Les brebis égarées : un balado sur le tricot produit dans la région

Publié le

Deux femmes accordent une entrevue dans nos studios d'ICI Première.
Marilyn Tremblay et Genièvre Dugon ont lancé le balado Les brebis égarées, qui porte sur le tricot.   Photo : Radio-Canada / Vincent Desjardins

Deux Rouynorandiennes qui pratiquent le tricot, Marilyn Tremblay et Genièvre Dugon, ont lancé un balado sous forme de vidéos sur YouTube intitulé Les brebis égarées.
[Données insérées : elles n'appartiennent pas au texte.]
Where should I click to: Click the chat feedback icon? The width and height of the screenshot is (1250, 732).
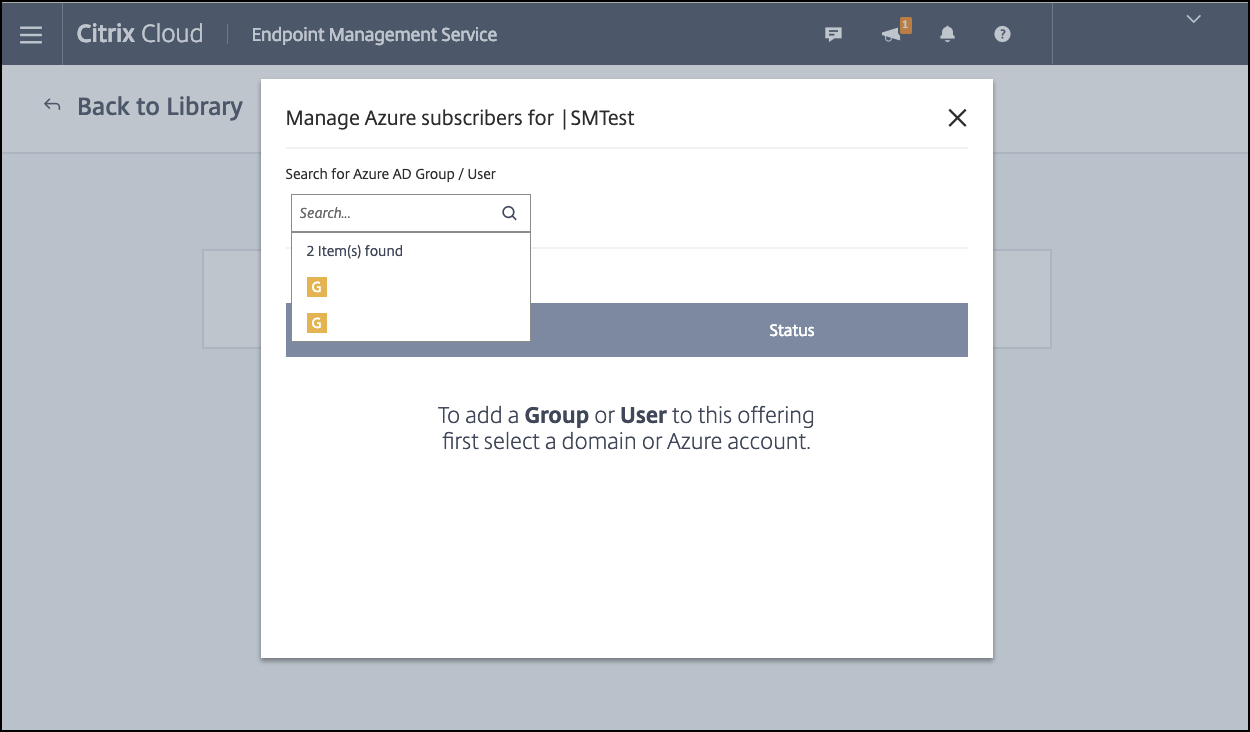tap(832, 34)
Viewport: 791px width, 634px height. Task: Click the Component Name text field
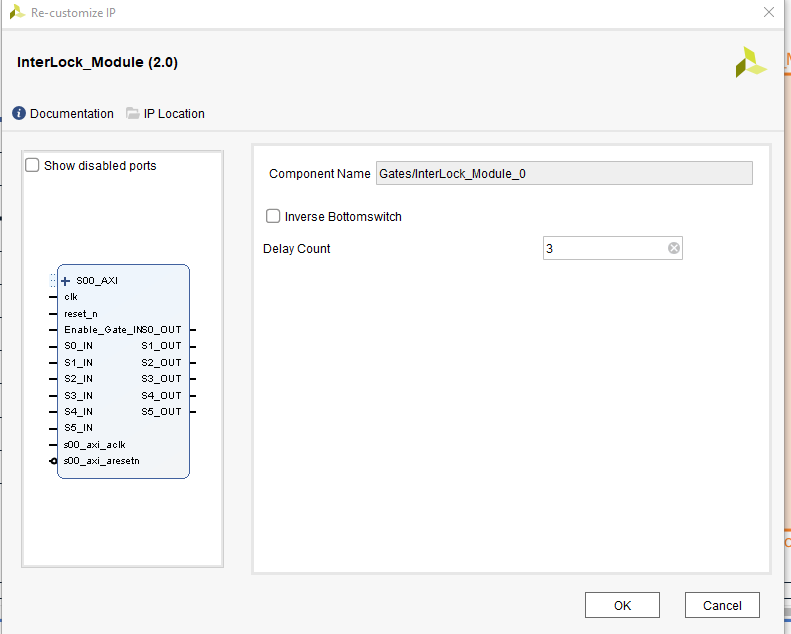click(563, 174)
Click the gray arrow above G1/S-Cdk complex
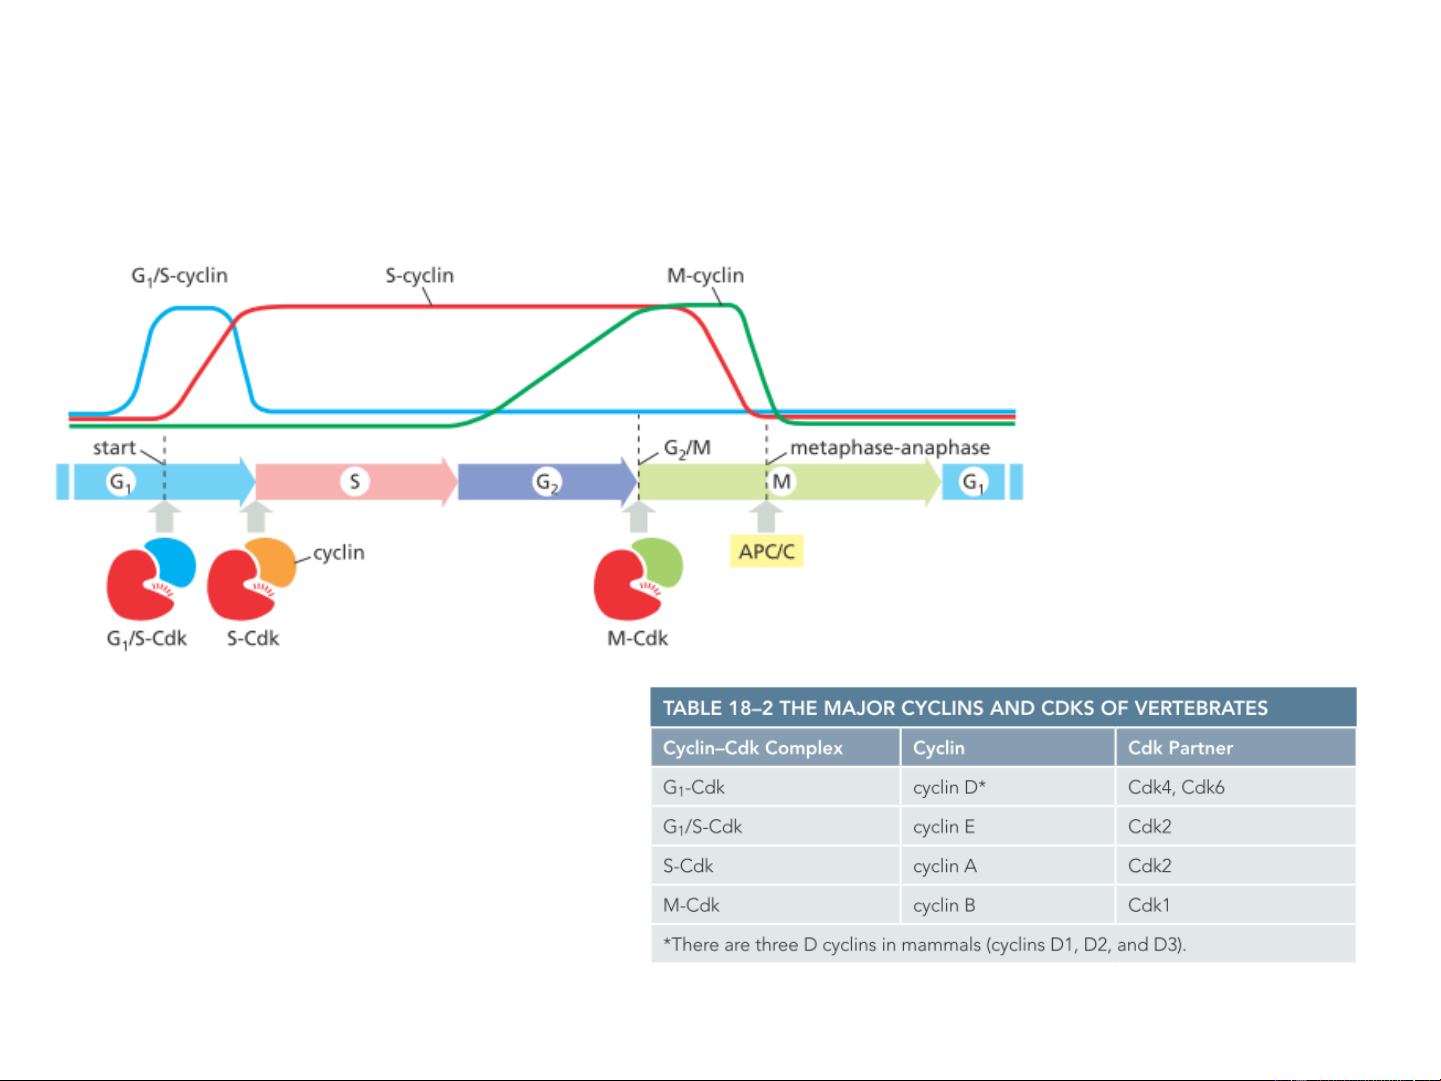This screenshot has height=1081, width=1441. (x=165, y=517)
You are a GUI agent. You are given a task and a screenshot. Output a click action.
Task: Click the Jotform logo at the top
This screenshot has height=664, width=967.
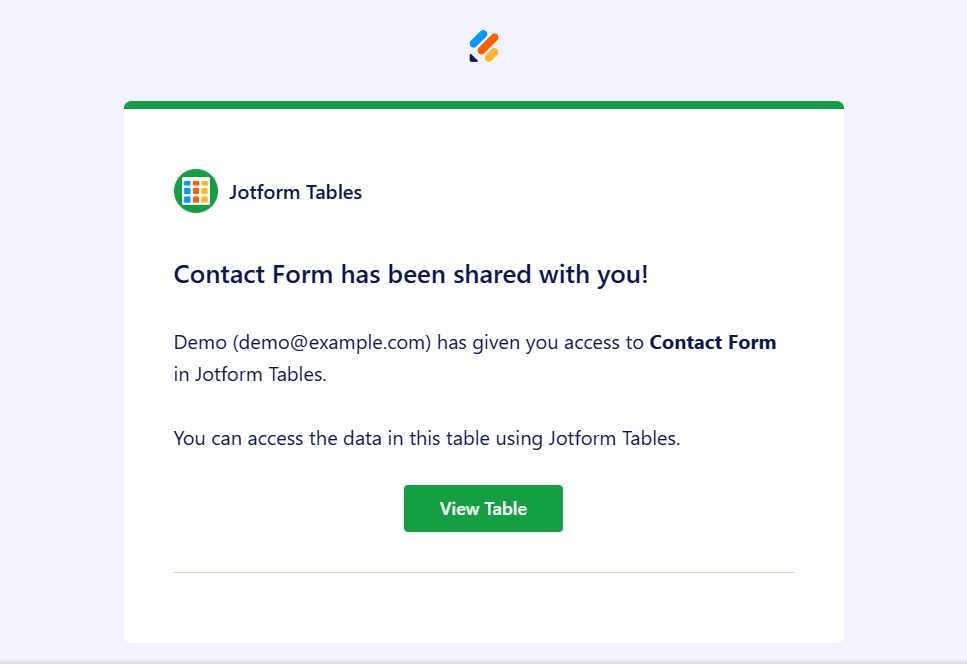(x=484, y=46)
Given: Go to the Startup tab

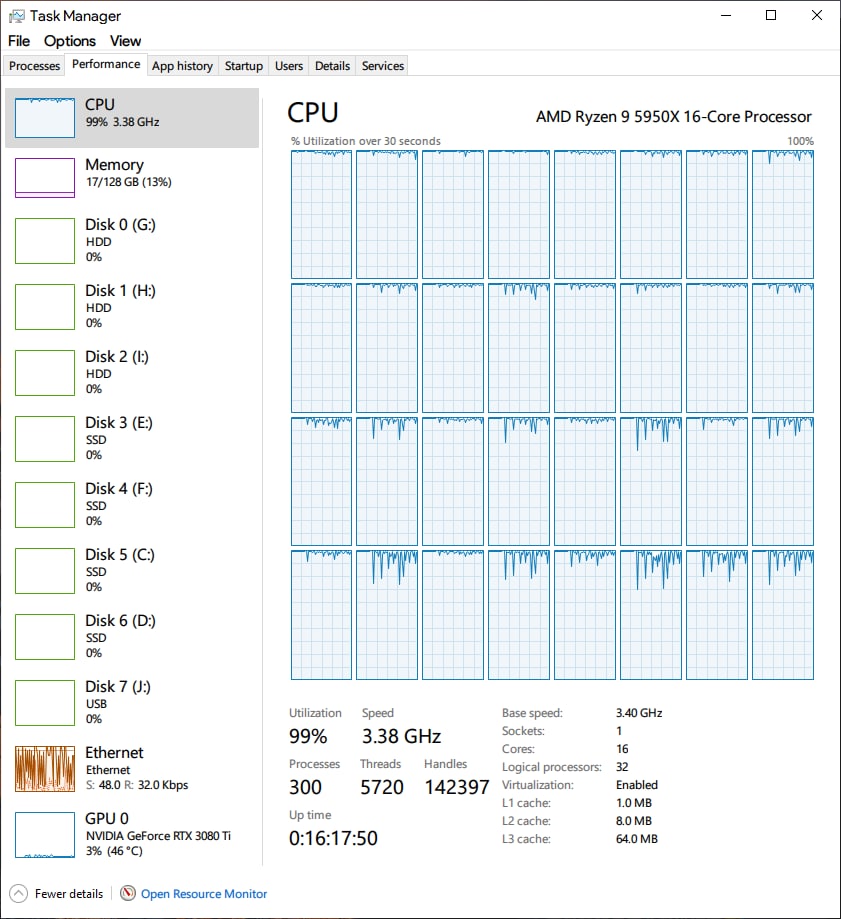Looking at the screenshot, I should point(244,66).
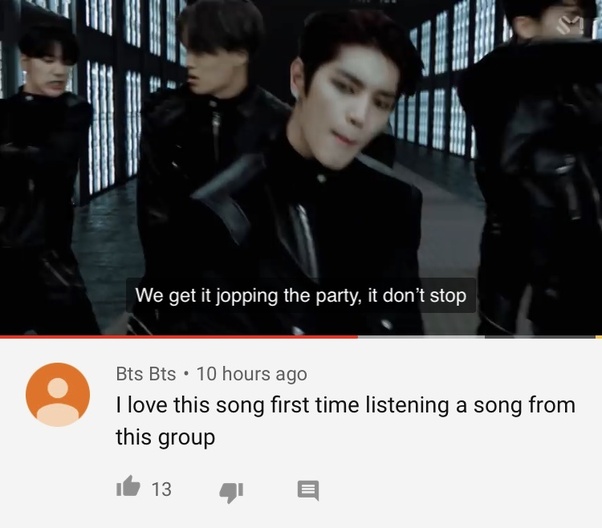Image resolution: width=602 pixels, height=528 pixels.
Task: Jump to the light-grey buffered progress bar segment
Action: pos(421,337)
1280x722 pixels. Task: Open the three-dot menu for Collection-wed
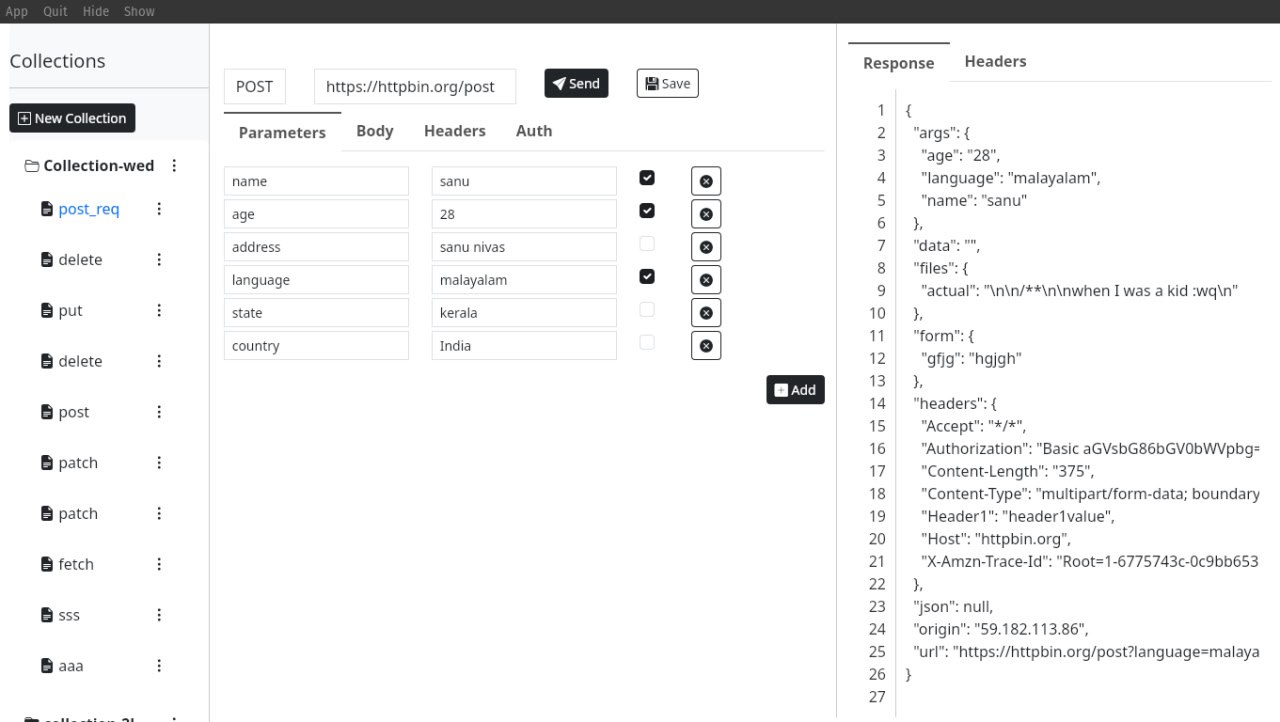pos(175,166)
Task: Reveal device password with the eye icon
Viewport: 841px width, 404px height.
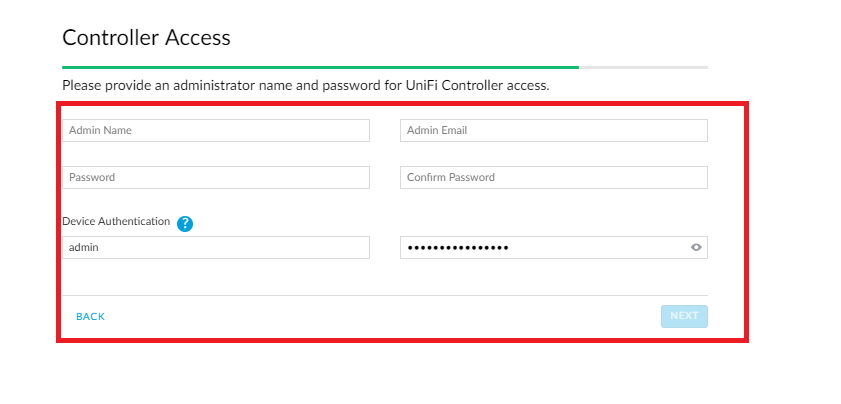Action: [696, 247]
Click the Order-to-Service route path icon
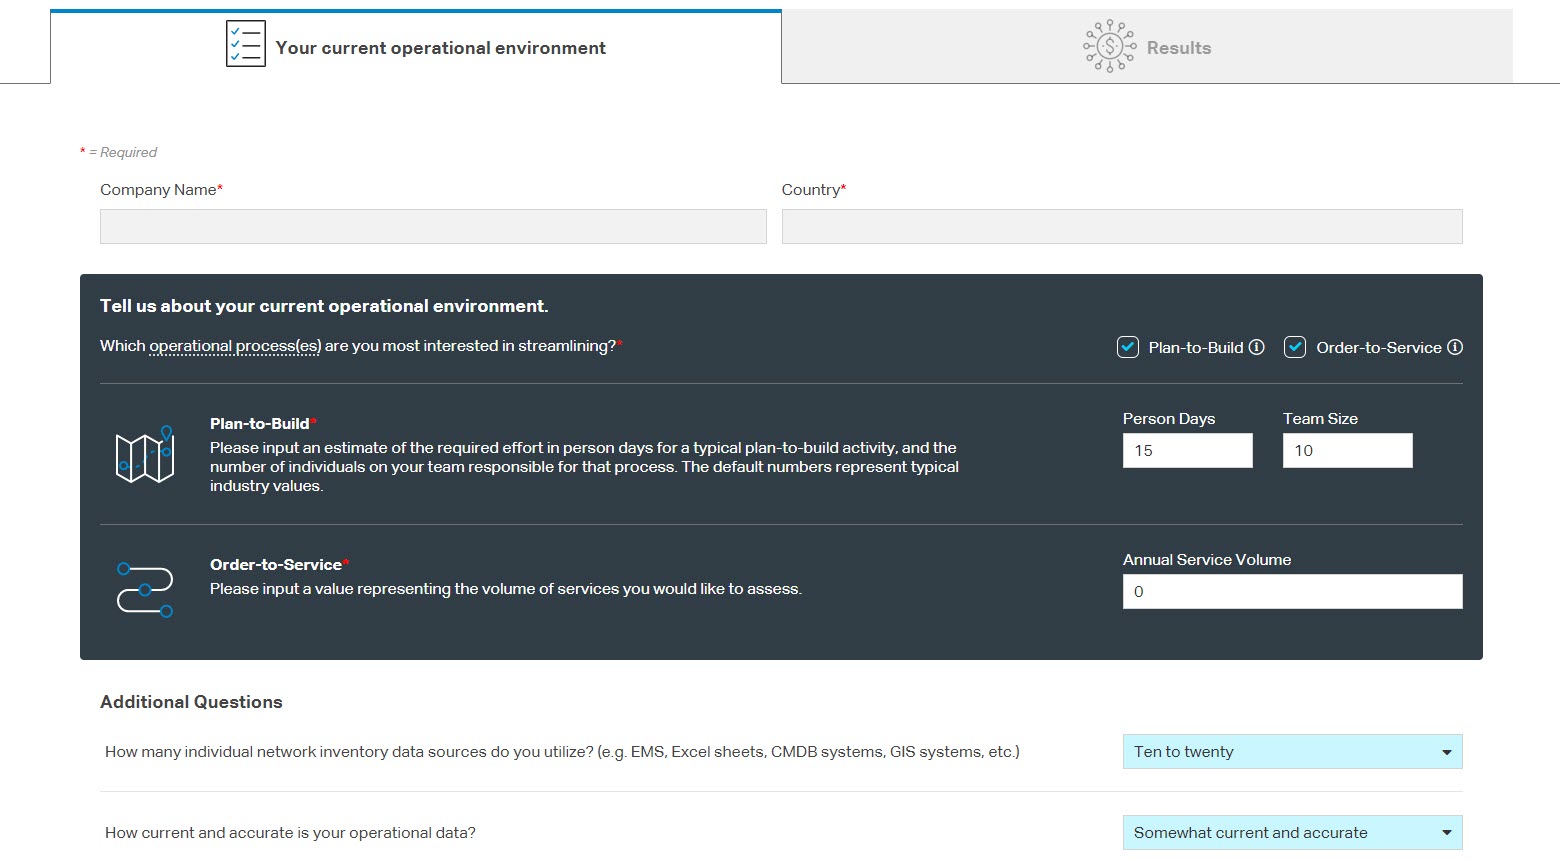Viewport: 1560px width, 861px height. pyautogui.click(x=145, y=590)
En tant que tricoteuses un peu éloignées, lorsqu’on s’adonne à tricoter dans nos temps libres et qu’on a fait le tour de nos séries Netlflix, il reste les podcasts qu’on peut écouter sur YouTube. Il y a plusieurs personnes de différentes régions qui en font, beaucoup en France, à Montréal, mais il y en avait très peu de notre coin. Autour d’un café un dimanche après-midi, on s’est dit "pourquoi ne pas partir le nôtre, de notre coin de pays", raconte Marilyn Tremblay.

Comment alors se démarquer des nombreux balados sur le sujet? Je pense que c’est un peu dans le contenu qu’on peut faire différent, et aussi par nos personnalités, ce qu’on va présenter comme tricots, nos coups de cœur, des choses comme ça, précise Genièvre Dugon. On essaie d’aborder des thèmes qui étaient moins abordés dans les autres podcasts et essayer d’apporter notre personnalité qui est un peu plus joyeuse, un peu ricaneuse.

Longtemps considéré passé de mode, le tricot effectue un grand retour ces dernières années. Il y a vraiment une très grande communauté de tricot, même si ça ne paraît pas comme ça. C’est beaucoup plus in qu’on le pense et c’est très différent de l’époque de nos grands-mères, des pantoufles et des bas en laine d’habitant. Il y a vraiment toutes sortes de laines, de coloris, de matières. Il y a moyen d’avoir du plaisir et d’investir un peu, comme dans des laines teintes à la main faites dans la région, affirme Marilyn Tremblay.

J’ai commencé à tricoter quand j’avais à peu près cinq ans et toute mon adolescence et quand j’étais jeune adulte, j’étais un peu toute seule, ajoute Genièvre Dugon. Maintenant, il y a plein de jeunes qui tricotent. Il y a vraiment une communauté tricot qui s’est créée [sur le web] et on peut partager entre nous, c’est vraiment le fun, on se sent moins seules!

De fabriquer et de porter ce qu’on fait, c’est vraiment super le fun. Choisir les couleurs, c’est vraiment un côté créatif, et très méditatif, c’est vraiment relaxant.

Genièvre Dugon

Depuis le lancement du premier épisode, il y a à peine deux jours, la chaîne YouTube des Brebis égarées a déjà 300 abonnés et l’épisode a cumulé plus de 900 visionnements. On ne s’attendait à rien, donc tout ça est une belle surprise. On fait ça sans prétention, on ne pense pas non plus en faire notre travail ou quoi que ce soit, on le fait par plaisir, avoue Marilyn Tremblay. Jeunes mamans et travailleuses à temps plein, elles comptent lancer environ un épisode par mois.